Living at Boot Ranch: The Boot Ranch lies on the North and South slopes of the Laramie Mountains in Wyoming. Headquarters is located 12 miles West of Douglas, Wyoming, adjacent to Natural Bridge State Park. The town of Glenrock is fifteen miles west of the ranch, and Casper, the second largest town in the state is about a 45 minute drive. Both Douglas and Casper have a variety of community events and organizations. Casper has a college that offers evening classes on agricultural and non-ag related topics (e.g. I have taken a horseshoeing course there in the past). The Laramie Mountains provide a variety of summer recreation opportunities including climbing, mountain biking, fishing and hunting, and there is a small ski hill, Hogadon, less than an hour from the ranch. Douglas is centrally located to the Rockies with Denver, Sheridan, Fort Collins, Lander and Jackson a few hours drive away. 

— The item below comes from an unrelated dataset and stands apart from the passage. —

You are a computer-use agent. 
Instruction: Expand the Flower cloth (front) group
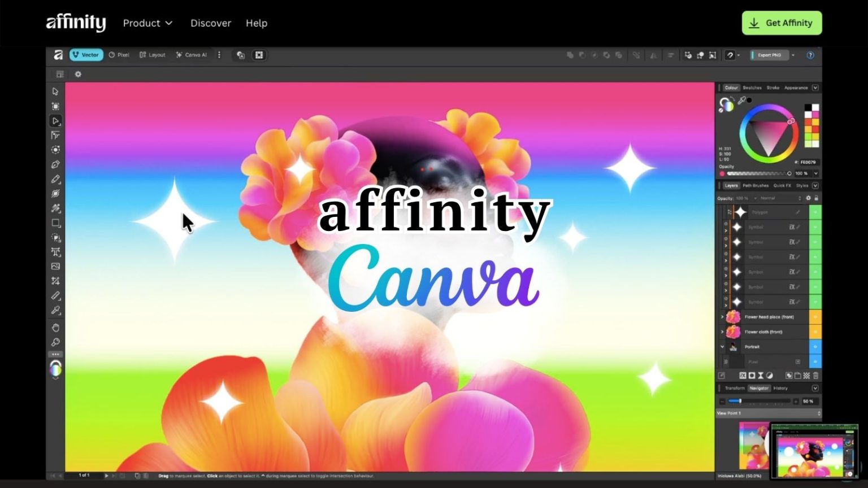tap(722, 331)
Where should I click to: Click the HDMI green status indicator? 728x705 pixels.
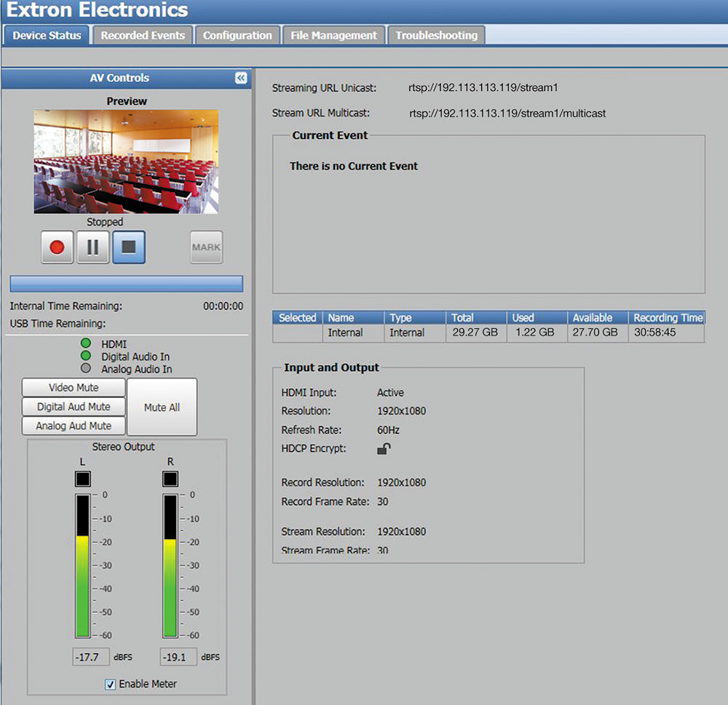[x=86, y=343]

Quivira Coalition Activities: This apprenticeship is offered through Quivira Coalition’s New Agrarian Program. The full cohort of apprentices on regenerative ranches and farms across the west will attend an April orientation, participate in supplemental education provided in partnership with Holistic Management International, and attend the annual Quivira Conference, hosted with Holistic Management International and the American Grassfed Association, in November. Apprentices are also required to write several reports during their apprenticeship; these reports will go through the NAP Coordinator at Quivira, and be posted on the Quivira website.

Specific challenges an apprentice could help with: We are looking for ways to increase our marketing of grassfed beef direct to consumer and to help develop our marketing visibility.